Настя схватила подругу за руку и вздрогнула –
у той были ледяные пальцы.
– Я могу помочь!
– Нет, – неожиданно ответила
Ника, – лучше тебе ничего не знать.
– Расскажи, – настаивала
Настя, – станет легче.
– Это вряд ли, – дернула шеей
подруга, – слишком тяжелая ноша, давит на плечи, к земле пригнула.
– Ты ее сбрось!
– Невозможно, – безнадежно выдохнула
Вероника. – Впрочем, после твоего обещания не оставить Мадо стало лучше.
Неожиданно Ника обняла Настю, прижала к себе и
глухо сказала:
– Никогда тебе не говорила, а зря,
наверное. Ты для меня особый человек. Спасибо за все!
– Прекрати, – перепугалась Настя.
– И прости, коли что не так, –
медленно договорила Ника.
– Лучше расскажи о своей тревоге, –
потребовала Настя. – Беда, поделенная на двоих, делается легче вполовину.
Ника встала, дошла до двери, потом обернулась.
– Хорошо! Только нам надо остаться
вдвоем. Давай в понедельник с утра? Я могу на работу к полудню пойти.
– Заметано, – согласилась Настя.
Но в понедельник поговорить не удалось. А на
следующий день Игорь и Ника погибли от рук грабителя.
Настя не позволила себе заболеть от горя, она
активно стала участвовать в организации похорон Гостевых.

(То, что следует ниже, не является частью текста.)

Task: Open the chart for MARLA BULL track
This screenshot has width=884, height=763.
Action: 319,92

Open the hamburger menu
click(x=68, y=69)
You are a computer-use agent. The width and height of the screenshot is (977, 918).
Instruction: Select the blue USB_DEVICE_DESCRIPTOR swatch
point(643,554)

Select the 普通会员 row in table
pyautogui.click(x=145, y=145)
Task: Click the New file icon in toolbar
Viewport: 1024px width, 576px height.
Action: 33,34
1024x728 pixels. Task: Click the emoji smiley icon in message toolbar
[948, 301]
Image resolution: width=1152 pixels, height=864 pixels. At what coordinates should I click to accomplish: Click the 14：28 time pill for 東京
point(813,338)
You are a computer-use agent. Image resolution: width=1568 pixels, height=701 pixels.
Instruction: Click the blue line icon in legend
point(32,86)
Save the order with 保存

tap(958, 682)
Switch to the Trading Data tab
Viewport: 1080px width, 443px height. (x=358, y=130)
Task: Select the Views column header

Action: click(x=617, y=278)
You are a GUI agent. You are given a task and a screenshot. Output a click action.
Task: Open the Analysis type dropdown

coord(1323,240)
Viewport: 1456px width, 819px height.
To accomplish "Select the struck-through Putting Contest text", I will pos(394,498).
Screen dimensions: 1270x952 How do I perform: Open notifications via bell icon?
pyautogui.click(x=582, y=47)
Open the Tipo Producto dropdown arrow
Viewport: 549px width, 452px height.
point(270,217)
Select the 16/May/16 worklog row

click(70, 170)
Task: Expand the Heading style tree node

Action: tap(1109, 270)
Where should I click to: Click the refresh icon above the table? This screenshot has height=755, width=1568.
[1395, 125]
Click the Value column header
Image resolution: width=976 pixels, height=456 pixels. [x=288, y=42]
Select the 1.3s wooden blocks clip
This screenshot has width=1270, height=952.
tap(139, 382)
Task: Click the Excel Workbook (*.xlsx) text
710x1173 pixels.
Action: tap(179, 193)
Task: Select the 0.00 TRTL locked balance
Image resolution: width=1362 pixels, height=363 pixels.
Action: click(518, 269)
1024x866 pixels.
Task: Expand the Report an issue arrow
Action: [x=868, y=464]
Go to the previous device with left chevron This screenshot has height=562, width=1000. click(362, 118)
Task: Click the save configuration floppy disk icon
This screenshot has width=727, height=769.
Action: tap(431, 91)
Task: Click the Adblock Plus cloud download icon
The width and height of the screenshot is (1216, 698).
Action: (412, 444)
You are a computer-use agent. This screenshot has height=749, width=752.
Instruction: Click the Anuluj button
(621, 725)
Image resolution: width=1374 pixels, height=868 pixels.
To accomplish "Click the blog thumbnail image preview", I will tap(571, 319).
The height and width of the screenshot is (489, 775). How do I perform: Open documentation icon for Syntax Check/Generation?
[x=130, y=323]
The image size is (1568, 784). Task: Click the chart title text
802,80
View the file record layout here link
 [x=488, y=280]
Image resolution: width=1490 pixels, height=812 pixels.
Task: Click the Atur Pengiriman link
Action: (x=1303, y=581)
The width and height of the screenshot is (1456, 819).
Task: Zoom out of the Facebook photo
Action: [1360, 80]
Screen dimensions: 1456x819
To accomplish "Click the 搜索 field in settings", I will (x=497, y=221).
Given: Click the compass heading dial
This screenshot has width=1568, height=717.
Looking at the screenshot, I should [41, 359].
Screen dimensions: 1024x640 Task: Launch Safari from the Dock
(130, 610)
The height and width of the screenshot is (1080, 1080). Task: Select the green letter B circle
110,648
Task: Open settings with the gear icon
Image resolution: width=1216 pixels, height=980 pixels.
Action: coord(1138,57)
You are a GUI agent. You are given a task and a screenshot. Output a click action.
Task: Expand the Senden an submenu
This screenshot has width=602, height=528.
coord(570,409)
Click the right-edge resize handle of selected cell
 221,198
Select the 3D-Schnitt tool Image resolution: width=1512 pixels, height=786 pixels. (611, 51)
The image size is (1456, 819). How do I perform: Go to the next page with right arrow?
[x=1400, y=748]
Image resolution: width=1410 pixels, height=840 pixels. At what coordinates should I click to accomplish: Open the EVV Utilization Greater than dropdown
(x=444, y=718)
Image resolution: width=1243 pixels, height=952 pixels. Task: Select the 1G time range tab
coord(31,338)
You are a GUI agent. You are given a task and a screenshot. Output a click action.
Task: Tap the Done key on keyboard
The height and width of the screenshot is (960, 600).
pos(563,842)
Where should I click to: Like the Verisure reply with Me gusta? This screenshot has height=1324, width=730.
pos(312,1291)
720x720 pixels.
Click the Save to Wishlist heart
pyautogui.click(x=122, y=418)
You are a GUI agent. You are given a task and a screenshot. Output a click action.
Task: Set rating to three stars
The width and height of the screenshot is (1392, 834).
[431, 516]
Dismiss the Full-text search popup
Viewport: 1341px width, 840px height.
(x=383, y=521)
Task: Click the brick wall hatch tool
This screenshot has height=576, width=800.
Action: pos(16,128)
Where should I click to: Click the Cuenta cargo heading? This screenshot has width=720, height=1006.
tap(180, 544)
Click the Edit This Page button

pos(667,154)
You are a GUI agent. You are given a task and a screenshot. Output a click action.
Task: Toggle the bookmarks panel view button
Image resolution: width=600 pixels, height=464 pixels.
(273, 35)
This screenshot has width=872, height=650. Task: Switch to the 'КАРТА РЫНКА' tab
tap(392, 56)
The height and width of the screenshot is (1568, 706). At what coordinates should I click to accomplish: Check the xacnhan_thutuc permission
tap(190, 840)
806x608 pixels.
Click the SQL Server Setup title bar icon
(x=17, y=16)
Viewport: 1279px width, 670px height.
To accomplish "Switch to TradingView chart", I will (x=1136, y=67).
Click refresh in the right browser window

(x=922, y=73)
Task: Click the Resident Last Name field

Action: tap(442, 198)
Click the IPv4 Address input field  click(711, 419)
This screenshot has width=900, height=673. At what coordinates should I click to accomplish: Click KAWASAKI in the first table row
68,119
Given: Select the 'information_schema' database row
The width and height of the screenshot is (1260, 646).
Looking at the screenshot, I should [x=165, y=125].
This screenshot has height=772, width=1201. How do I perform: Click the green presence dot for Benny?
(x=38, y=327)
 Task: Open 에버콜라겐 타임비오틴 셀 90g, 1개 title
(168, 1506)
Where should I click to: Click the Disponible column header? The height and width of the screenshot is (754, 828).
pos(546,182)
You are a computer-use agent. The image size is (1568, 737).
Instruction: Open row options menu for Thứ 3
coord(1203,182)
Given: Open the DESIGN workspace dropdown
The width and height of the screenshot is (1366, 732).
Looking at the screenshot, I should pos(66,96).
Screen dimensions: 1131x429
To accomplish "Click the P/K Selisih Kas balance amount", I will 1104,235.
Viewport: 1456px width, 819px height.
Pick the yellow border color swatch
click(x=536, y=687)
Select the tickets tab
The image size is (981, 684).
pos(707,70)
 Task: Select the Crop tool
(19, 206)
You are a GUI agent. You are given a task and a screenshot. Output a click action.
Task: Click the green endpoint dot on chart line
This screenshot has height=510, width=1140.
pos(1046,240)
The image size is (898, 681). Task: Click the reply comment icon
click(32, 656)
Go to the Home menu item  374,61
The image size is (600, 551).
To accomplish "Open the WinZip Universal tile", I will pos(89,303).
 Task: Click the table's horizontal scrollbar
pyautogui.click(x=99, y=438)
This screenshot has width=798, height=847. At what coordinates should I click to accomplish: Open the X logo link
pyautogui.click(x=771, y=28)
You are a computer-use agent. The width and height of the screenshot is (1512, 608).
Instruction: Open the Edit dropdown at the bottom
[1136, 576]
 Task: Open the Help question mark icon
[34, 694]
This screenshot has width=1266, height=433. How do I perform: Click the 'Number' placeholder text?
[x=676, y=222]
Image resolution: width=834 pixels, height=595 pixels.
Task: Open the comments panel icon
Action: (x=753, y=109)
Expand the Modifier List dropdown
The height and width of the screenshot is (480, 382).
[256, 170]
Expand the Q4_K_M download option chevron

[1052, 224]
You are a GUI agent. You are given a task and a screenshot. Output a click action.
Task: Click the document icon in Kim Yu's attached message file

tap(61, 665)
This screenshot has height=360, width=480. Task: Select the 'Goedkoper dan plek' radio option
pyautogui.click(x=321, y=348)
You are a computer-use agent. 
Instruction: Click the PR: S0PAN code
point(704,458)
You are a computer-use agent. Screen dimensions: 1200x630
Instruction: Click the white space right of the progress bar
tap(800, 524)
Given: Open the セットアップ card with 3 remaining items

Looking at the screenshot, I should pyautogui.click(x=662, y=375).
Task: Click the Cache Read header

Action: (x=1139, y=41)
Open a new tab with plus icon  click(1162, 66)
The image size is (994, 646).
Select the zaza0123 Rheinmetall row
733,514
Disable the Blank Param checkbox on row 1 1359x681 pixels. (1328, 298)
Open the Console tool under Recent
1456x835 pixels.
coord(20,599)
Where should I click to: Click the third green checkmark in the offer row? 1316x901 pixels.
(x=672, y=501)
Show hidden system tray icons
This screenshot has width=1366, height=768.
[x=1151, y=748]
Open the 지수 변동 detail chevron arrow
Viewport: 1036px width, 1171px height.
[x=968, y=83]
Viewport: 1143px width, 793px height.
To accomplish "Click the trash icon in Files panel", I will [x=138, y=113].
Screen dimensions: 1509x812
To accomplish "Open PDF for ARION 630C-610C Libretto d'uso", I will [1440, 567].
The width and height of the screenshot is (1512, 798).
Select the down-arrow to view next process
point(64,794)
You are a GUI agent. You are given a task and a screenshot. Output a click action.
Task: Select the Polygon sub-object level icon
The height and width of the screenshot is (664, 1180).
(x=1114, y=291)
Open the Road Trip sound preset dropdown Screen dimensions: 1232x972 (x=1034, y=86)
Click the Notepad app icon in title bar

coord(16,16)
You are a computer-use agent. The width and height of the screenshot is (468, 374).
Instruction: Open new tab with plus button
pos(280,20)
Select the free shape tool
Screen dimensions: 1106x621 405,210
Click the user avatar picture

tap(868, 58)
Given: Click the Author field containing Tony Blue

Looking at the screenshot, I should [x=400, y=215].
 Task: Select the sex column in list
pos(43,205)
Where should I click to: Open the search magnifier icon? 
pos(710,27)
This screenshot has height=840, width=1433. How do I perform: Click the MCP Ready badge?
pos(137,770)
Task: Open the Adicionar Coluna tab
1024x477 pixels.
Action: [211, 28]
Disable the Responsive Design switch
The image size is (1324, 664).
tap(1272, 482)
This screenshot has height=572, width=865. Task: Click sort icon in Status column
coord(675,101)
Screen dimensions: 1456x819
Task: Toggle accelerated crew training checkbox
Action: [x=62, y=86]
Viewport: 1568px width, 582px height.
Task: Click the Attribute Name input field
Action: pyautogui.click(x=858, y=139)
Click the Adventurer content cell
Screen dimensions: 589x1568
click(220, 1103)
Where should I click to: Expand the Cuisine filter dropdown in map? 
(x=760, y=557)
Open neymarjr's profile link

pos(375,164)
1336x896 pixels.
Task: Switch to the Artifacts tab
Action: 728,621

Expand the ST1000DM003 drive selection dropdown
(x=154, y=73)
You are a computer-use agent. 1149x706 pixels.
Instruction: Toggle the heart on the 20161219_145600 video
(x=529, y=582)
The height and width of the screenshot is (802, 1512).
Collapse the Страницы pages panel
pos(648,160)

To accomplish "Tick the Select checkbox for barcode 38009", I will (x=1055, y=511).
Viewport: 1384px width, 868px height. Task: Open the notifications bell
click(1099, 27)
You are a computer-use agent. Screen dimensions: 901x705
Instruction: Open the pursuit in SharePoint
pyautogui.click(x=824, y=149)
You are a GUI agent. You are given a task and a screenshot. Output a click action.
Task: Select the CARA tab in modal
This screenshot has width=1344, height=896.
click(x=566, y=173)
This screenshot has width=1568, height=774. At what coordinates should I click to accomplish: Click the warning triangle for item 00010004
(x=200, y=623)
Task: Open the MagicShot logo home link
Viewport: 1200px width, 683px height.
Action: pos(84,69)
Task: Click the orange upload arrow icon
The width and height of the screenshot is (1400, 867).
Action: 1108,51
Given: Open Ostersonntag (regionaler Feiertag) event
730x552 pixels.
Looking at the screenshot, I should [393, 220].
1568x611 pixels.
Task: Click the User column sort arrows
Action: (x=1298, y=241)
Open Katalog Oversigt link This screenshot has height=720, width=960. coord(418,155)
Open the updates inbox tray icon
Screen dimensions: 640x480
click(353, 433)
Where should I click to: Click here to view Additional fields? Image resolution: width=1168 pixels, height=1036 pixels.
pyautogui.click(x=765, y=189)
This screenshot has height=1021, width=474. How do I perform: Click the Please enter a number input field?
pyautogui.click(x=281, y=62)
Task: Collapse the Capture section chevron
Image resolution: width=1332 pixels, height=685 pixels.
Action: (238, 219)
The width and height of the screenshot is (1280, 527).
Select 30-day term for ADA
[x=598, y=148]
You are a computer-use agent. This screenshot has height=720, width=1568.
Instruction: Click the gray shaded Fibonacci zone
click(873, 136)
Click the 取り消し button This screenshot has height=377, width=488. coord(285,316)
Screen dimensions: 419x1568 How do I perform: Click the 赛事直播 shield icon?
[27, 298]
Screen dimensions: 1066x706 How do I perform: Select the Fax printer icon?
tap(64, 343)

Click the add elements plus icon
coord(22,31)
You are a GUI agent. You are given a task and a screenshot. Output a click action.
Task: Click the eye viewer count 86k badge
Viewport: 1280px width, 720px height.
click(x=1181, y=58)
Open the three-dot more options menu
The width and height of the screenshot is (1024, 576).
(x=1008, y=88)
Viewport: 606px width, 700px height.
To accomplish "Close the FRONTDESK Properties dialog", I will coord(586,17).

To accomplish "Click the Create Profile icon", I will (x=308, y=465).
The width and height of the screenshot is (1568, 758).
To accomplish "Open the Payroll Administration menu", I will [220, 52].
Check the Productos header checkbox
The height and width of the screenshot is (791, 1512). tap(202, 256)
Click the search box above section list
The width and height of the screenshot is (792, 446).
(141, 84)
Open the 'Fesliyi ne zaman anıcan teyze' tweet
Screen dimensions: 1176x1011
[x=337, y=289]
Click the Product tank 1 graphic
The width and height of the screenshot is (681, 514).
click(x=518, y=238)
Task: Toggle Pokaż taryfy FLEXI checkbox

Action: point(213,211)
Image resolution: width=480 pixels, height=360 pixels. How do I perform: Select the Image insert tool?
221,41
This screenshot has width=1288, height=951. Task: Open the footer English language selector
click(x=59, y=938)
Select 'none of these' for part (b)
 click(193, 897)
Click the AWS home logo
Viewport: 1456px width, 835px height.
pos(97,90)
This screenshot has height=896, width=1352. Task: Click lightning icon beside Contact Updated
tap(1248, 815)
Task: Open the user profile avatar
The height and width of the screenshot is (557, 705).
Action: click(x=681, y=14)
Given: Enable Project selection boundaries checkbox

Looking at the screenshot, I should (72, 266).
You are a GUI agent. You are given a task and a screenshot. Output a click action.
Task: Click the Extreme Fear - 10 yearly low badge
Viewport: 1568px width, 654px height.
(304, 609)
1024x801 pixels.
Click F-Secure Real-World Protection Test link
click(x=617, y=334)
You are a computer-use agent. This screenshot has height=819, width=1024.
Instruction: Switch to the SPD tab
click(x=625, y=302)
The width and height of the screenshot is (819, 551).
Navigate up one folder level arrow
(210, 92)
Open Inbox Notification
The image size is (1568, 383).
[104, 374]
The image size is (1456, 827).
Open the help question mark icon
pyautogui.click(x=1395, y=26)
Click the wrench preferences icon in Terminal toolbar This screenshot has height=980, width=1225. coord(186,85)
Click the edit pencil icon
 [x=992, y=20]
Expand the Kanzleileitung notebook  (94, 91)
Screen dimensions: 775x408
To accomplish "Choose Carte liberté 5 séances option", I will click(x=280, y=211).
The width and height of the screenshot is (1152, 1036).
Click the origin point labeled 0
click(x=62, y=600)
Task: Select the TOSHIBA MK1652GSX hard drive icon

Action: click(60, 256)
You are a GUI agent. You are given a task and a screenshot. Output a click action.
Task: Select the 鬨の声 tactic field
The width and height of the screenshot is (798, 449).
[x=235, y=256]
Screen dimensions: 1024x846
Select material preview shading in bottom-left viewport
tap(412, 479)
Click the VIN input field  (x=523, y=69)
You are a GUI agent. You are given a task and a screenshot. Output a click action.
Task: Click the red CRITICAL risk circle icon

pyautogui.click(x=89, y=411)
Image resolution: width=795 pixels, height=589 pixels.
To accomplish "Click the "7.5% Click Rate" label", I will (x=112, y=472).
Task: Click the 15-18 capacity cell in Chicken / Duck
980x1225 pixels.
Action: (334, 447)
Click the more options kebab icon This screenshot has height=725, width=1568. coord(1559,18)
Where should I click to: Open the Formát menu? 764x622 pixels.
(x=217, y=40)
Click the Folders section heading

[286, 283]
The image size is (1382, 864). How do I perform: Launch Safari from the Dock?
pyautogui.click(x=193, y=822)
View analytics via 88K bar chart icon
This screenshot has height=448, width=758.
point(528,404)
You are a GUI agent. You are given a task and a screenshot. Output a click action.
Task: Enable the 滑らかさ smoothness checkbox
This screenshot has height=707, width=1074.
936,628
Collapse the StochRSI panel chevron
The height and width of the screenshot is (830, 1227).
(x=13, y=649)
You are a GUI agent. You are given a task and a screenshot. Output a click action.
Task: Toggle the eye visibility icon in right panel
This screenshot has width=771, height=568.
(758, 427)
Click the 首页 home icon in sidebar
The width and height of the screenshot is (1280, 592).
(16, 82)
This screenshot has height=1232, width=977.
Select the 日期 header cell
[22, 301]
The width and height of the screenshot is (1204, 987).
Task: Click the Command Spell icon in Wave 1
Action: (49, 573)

Материальные расходы
взял на себя завод, но убирать в квартире друзей следы кровавого преступления,
собирать одежду для покойных, а главное, заботиться о Мадо пришлось Насте.
Самым тягостным оказался день погребения. Как
назло, он выдался замечательным – солнечным, ласковым. На кладбище, где
собрались почти все коллеги погибших, весело пели птички, и Настя с огромным
трудом удерживалась от истерического вопля. Хотелось задрать голову в небо и
заорать: «Почему?»
Процедура прощания затянулась. Сначала
говорили речи, в которых обещали никогда не забывать убитых и помогать их
дочери, потом гробы под музыку оркестра опустили в могилы, холмики завалили
цветами.
Настя машинально фиксировала: вот венок от
месткома, а этот от парткома, букет кладет секретарь директора, гирлянду
разворачивают рабочие… Среди знакомых лиц появилось неизвестное. Невысокий
мужчина, в неприметном сером костюме приблизился к свежим могилам. На голове у
товарища сидела шляпа, по тем годам непременный атрибут одежды
инженерно-технического работника (пролетариат массово носил кепки). Но не
головной убор привлек внимание Насти. Директор завода, партиец старой закалки,
осуждающе относился, как он говорил, «к попам» – борода и усы вызывали у него гнев,
поэтому на предприятии у всех мужчин были гладковыбритые щеки. Лицо незнакомца,
старательно укладывавшего сейчас на глиняные комья четыре чахлые гвоздички,
покрывала буйная растительность, а глаза прятались за большими, сильно
затемненными очками. Ясное дело, мужчина был не из заводских.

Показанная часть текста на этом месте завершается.